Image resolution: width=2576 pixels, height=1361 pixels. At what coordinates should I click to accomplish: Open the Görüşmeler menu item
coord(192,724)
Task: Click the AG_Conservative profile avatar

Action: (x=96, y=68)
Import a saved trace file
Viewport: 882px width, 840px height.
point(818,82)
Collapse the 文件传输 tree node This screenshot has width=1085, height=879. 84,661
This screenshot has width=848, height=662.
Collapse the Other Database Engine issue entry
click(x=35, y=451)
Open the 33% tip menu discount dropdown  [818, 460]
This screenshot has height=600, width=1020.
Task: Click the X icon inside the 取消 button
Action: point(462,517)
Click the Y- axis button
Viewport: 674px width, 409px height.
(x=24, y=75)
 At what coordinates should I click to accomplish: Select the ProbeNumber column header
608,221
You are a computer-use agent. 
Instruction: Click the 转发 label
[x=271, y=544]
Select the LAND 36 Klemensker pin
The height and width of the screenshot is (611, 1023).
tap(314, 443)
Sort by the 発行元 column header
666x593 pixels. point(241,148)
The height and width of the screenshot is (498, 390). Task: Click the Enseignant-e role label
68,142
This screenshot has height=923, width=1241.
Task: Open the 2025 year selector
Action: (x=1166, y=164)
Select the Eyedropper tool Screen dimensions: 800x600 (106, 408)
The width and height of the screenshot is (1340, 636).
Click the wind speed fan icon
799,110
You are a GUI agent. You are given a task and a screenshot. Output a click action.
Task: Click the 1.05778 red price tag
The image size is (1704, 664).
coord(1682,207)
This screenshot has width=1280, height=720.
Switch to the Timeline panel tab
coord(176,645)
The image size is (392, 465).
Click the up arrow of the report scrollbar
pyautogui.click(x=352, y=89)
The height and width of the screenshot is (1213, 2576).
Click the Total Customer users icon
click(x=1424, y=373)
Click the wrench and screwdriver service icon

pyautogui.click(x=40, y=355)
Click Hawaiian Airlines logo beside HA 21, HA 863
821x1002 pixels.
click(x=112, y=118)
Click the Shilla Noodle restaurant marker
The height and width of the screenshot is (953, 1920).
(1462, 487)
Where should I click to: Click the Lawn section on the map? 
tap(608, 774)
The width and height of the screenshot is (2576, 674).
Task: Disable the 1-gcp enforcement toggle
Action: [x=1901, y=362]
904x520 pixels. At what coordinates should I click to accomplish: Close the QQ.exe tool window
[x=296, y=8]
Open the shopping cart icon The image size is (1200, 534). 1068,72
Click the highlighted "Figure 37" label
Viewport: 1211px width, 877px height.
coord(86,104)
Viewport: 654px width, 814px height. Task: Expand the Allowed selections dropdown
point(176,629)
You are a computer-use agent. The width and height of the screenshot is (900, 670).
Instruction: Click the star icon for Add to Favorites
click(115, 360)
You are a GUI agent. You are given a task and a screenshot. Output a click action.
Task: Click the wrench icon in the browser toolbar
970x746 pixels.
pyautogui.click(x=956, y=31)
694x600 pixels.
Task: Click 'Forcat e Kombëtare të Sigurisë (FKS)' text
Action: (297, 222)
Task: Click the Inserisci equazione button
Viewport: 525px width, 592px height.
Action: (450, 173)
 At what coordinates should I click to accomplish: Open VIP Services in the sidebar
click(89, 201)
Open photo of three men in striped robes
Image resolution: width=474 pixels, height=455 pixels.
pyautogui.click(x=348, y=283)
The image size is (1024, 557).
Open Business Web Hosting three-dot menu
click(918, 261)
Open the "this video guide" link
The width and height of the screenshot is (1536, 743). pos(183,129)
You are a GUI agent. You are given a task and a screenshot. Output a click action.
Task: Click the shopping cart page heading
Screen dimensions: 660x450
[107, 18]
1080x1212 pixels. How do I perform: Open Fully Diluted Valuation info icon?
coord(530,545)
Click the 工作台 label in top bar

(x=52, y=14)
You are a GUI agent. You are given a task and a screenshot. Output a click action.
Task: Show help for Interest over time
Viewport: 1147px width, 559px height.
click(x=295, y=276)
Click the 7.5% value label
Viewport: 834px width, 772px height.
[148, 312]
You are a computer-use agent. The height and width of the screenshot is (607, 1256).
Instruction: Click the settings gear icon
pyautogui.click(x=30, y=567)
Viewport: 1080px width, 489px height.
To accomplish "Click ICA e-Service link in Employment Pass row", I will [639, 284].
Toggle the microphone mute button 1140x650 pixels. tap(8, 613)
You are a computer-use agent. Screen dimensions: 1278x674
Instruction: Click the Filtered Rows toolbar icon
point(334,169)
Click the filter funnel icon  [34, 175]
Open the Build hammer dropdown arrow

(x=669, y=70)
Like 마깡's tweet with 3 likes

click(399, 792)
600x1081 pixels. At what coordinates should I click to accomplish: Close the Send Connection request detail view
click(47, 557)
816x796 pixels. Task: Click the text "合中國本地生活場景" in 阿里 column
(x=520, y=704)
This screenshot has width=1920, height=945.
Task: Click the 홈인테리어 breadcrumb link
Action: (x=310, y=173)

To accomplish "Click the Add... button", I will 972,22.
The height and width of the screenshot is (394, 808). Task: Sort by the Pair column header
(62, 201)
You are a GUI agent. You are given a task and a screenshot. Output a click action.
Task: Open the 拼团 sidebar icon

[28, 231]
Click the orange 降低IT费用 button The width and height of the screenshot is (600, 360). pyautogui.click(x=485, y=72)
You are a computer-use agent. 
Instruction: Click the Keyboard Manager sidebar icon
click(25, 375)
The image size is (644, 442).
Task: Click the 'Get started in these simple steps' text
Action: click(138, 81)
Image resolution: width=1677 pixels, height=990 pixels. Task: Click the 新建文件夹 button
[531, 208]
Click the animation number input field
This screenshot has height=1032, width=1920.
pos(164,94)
====
**EXERCISE DESCRIPTION**
The required result is an exact repeat of the records above from the line containing "Click the orange" to their final line.

**REPLY TO THE EXERCISE**
Click the orange 降低IT费用 button The width and height of the screenshot is (600, 360). pyautogui.click(x=485, y=72)
You are a computer-use agent. 
Instruction: Click the Keyboard Manager sidebar icon
click(25, 375)
The image size is (644, 442).
Task: Click the 'Get started in these simple steps' text
Action: click(138, 81)
Image resolution: width=1677 pixels, height=990 pixels. Task: Click the 新建文件夹 button
[531, 208]
Click the animation number input field
This screenshot has height=1032, width=1920.
pos(164,94)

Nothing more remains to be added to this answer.